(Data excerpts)
# # # #

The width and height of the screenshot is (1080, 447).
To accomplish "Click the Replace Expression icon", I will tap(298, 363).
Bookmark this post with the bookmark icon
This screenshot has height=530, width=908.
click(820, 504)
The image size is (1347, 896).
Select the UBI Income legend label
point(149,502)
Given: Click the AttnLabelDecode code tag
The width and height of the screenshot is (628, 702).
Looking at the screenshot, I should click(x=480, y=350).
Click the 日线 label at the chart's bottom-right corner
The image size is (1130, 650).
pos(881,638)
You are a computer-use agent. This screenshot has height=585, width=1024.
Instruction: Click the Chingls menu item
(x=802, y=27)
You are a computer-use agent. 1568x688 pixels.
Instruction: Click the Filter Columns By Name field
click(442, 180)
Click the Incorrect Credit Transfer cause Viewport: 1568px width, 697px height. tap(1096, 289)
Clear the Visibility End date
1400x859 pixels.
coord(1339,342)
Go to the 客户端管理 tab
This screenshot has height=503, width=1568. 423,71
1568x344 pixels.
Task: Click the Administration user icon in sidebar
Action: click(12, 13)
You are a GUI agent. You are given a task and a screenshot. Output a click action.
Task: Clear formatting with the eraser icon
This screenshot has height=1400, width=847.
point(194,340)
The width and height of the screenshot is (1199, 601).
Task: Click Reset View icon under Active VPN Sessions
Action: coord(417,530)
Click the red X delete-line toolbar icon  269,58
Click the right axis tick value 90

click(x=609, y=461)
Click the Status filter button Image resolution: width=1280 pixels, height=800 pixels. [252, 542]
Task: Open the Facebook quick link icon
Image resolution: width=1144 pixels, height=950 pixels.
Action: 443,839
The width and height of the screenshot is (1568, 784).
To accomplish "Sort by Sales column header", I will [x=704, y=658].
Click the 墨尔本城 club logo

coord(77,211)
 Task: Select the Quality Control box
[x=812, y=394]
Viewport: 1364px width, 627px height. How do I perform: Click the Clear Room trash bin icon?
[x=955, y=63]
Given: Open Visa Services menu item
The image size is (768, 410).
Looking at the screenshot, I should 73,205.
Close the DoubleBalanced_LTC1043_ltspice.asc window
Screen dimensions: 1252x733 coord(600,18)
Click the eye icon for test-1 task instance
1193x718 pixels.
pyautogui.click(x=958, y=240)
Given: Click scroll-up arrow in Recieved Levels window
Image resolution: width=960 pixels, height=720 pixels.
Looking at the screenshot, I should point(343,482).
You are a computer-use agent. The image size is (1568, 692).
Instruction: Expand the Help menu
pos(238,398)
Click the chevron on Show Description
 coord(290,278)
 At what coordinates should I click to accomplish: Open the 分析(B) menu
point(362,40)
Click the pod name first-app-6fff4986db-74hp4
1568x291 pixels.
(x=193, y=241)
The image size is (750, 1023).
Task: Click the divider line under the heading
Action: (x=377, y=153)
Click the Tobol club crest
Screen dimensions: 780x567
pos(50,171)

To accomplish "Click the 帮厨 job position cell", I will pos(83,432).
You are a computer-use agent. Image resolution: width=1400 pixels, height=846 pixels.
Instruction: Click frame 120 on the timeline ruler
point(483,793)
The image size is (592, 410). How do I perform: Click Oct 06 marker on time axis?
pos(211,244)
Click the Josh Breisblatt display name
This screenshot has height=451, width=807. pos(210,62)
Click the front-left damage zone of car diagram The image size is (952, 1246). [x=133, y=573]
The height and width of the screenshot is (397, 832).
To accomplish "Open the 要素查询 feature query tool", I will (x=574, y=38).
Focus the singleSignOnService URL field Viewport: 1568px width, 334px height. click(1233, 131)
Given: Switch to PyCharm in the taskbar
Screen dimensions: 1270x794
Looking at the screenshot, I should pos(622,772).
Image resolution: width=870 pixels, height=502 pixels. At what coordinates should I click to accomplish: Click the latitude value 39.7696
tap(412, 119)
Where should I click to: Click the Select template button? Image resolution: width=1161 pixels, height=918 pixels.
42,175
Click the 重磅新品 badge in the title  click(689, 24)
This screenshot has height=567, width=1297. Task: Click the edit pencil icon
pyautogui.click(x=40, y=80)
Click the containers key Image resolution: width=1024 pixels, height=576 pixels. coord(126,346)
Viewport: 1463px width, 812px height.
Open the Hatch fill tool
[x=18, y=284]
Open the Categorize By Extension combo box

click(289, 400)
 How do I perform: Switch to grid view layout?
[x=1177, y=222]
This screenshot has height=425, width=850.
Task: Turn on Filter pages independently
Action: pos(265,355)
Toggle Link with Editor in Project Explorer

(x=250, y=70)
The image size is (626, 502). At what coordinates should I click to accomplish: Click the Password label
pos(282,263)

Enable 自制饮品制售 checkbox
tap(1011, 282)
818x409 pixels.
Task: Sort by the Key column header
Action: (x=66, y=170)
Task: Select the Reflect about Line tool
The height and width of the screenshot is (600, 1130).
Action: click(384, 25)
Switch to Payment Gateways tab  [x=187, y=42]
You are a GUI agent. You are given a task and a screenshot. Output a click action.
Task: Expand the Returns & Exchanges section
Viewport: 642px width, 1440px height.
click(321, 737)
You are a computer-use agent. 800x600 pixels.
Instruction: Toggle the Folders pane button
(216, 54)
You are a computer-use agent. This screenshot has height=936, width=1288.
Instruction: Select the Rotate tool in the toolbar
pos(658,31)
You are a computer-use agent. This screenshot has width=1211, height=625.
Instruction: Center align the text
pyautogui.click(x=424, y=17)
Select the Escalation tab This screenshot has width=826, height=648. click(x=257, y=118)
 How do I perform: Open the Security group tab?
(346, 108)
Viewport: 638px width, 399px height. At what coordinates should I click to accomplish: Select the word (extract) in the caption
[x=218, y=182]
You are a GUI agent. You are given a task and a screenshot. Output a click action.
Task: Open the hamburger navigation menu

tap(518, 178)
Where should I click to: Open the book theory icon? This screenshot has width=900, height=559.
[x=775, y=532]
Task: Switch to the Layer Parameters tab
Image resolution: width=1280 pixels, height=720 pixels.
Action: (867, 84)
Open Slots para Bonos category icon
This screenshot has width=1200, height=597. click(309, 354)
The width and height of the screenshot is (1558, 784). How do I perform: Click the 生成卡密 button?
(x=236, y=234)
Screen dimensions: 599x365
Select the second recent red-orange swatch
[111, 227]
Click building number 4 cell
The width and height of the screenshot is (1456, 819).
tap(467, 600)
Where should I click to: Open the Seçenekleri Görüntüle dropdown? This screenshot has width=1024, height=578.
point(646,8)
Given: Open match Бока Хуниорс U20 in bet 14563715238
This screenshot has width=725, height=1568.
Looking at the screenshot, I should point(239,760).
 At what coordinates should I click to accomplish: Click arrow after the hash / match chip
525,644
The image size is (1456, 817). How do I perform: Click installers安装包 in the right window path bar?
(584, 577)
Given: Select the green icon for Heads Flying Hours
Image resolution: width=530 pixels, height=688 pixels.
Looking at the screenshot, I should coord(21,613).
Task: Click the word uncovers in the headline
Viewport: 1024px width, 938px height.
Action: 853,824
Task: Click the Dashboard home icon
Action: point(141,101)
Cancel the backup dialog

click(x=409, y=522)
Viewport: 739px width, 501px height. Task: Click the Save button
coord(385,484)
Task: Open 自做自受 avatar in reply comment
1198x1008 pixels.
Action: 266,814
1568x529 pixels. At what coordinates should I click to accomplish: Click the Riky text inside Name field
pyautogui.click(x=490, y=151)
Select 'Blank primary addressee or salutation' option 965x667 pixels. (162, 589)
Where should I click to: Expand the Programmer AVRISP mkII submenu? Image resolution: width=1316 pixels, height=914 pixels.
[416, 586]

# # # #

### What the task asks
Once more, write out the entries exactly as they were written.

### Answer below
The width and height of the screenshot is (1080, 447).
To accomplish "Click the Replace Expression icon", I will tap(298, 363).
Bookmark this post with the bookmark icon
This screenshot has height=530, width=908.
click(820, 504)
The image size is (1347, 896).
Select the UBI Income legend label
point(149,502)
Given: Click the AttnLabelDecode code tag
The width and height of the screenshot is (628, 702).
Looking at the screenshot, I should click(x=480, y=350).
Click the 日线 label at the chart's bottom-right corner
The image size is (1130, 650).
pos(881,638)
You are a computer-use agent. This screenshot has height=585, width=1024.
Instruction: Click the Chingls menu item
(x=802, y=27)
You are a computer-use agent. 1568x688 pixels.
Instruction: Click the Filter Columns By Name field
click(442, 180)
Click the Incorrect Credit Transfer cause Viewport: 1568px width, 697px height. tap(1096, 289)
Clear the Visibility End date
1400x859 pixels.
coord(1339,342)
Go to the 客户端管理 tab
This screenshot has height=503, width=1568. 423,71
1568x344 pixels.
Task: Click the Administration user icon in sidebar
Action: click(12, 13)
You are a GUI agent. You are given a task and a screenshot. Output a click action.
Task: Clear formatting with the eraser icon
This screenshot has height=1400, width=847.
point(194,340)
The width and height of the screenshot is (1199, 601).
Task: Click Reset View icon under Active VPN Sessions
Action: coord(417,530)
Click the red X delete-line toolbar icon  269,58
Click the right axis tick value 90

click(x=609, y=461)
Click the Status filter button Image resolution: width=1280 pixels, height=800 pixels. [252, 542]
Task: Open the Facebook quick link icon
Image resolution: width=1144 pixels, height=950 pixels.
Action: 443,839
The width and height of the screenshot is (1568, 784).
To accomplish "Sort by Sales column header", I will [x=704, y=658].
Click the 墨尔本城 club logo

coord(77,211)
 Task: Select the Quality Control box
[x=812, y=394]
Viewport: 1364px width, 627px height. How do I perform: Click the Clear Room trash bin icon?
[x=955, y=63]
Given: Open Visa Services menu item
The image size is (768, 410).
Looking at the screenshot, I should 73,205.
Close the DoubleBalanced_LTC1043_ltspice.asc window
Screen dimensions: 1252x733 coord(600,18)
Click the eye icon for test-1 task instance
1193x718 pixels.
pyautogui.click(x=958, y=240)
Given: Click scroll-up arrow in Recieved Levels window
Image resolution: width=960 pixels, height=720 pixels.
Looking at the screenshot, I should point(343,482).
You are a computer-use agent. The image size is (1568, 692).
Instruction: Expand the Help menu
pos(238,398)
Click the chevron on Show Description
 coord(290,278)
 At what coordinates should I click to accomplish: Open the 分析(B) menu
point(362,40)
Click the pod name first-app-6fff4986db-74hp4
1568x291 pixels.
(x=193, y=241)
The image size is (750, 1023).
Task: Click the divider line under the heading
Action: (x=377, y=153)
Click the Tobol club crest
Screen dimensions: 780x567
pos(50,171)

To accomplish "Click the 帮厨 job position cell", I will pos(83,432).
You are a computer-use agent. Image resolution: width=1400 pixels, height=846 pixels.
Instruction: Click frame 120 on the timeline ruler
point(483,793)
The image size is (592, 410). How do I perform: Click Oct 06 marker on time axis?
pos(211,244)
Click the Josh Breisblatt display name
This screenshot has height=451, width=807. pos(210,62)
Click the front-left damage zone of car diagram The image size is (952, 1246). [x=133, y=573]
The height and width of the screenshot is (397, 832).
To accomplish "Open the 要素查询 feature query tool", I will (x=574, y=38).
Focus the singleSignOnService URL field Viewport: 1568px width, 334px height. click(1233, 131)
Given: Switch to PyCharm in the taskbar
Screen dimensions: 1270x794
Looking at the screenshot, I should pos(622,772).
Image resolution: width=870 pixels, height=502 pixels. At what coordinates should I click to accomplish: Click the latitude value 39.7696
tap(412, 119)
Where should I click to: Click the Select template button? Image resolution: width=1161 pixels, height=918 pixels.
42,175
Click the 重磅新品 badge in the title  click(689, 24)
This screenshot has height=567, width=1297. Task: Click the edit pencil icon
pyautogui.click(x=40, y=80)
Click the containers key Image resolution: width=1024 pixels, height=576 pixels. coord(126,346)
Viewport: 1463px width, 812px height.
Open the Hatch fill tool
[x=18, y=284]
Open the Categorize By Extension combo box

click(289, 400)
 How do I perform: Switch to grid view layout?
[x=1177, y=222]
This screenshot has height=425, width=850.
Task: Turn on Filter pages independently
Action: pos(265,355)
Toggle Link with Editor in Project Explorer

(x=250, y=70)
The image size is (626, 502). At what coordinates should I click to accomplish: Click the Password label
pos(282,263)

Enable 自制饮品制售 checkbox
tap(1011, 282)
818x409 pixels.
Task: Sort by the Key column header
Action: (x=66, y=170)
Task: Select the Reflect about Line tool
The height and width of the screenshot is (600, 1130).
Action: click(384, 25)
Switch to Payment Gateways tab  [x=187, y=42]
You are a GUI agent. You are given a task and a screenshot. Output a click action.
Task: Expand the Returns & Exchanges section
Viewport: 642px width, 1440px height.
click(321, 737)
You are a computer-use agent. 800x600 pixels.
Instruction: Toggle the Folders pane button
(216, 54)
You are a computer-use agent. This screenshot has height=936, width=1288.
Instruction: Select the Rotate tool in the toolbar
pos(658,31)
You are a computer-use agent. This screenshot has width=1211, height=625.
Instruction: Center align the text
pyautogui.click(x=424, y=17)
Select the Escalation tab This screenshot has width=826, height=648. click(x=257, y=118)
 How do I perform: Open the Security group tab?
(346, 108)
Viewport: 638px width, 399px height. At what coordinates should I click to accomplish: Select the word (extract) in the caption
[x=218, y=182]
You are a GUI agent. You are given a task and a screenshot. Output a click action.
Task: Open the hamburger navigation menu

tap(518, 178)
Where should I click to: Open the book theory icon? This screenshot has width=900, height=559.
[x=775, y=532]
Task: Switch to the Layer Parameters tab
Image resolution: width=1280 pixels, height=720 pixels.
Action: (867, 84)
Open Slots para Bonos category icon
This screenshot has width=1200, height=597. click(309, 354)
The width and height of the screenshot is (1558, 784). How do I perform: Click the 生成卡密 button?
(x=236, y=234)
Screen dimensions: 599x365
Select the second recent red-orange swatch
[111, 227]
Click building number 4 cell
The width and height of the screenshot is (1456, 819).
tap(467, 600)
Where should I click to: Open the Seçenekleri Görüntüle dropdown? This screenshot has width=1024, height=578.
point(646,8)
Given: Open match Бока Хуниорс U20 in bet 14563715238
This screenshot has width=725, height=1568.
Looking at the screenshot, I should point(239,760).
 At what coordinates should I click to accomplish: Click arrow after the hash / match chip
525,644
The image size is (1456, 817). How do I perform: Click installers安装包 in the right window path bar?
(584, 577)
Given: Select the green icon for Heads Flying Hours
Image resolution: width=530 pixels, height=688 pixels.
Looking at the screenshot, I should coord(21,613).
Task: Click the word uncovers in the headline
Viewport: 1024px width, 938px height.
Action: 853,824
Task: Click the Dashboard home icon
Action: point(141,101)
Cancel the backup dialog

click(x=409, y=522)
Viewport: 739px width, 501px height. Task: Click the Save button
coord(385,484)
Task: Open 自做自受 avatar in reply comment
1198x1008 pixels.
Action: 266,814
1568x529 pixels. At what coordinates should I click to accomplish: Click the Riky text inside Name field
pyautogui.click(x=490, y=151)
Select 'Blank primary addressee or salutation' option 965x667 pixels. (162, 589)
Where should I click to: Expand the Programmer AVRISP mkII submenu? Image resolution: width=1316 pixels, height=914 pixels.
[416, 586]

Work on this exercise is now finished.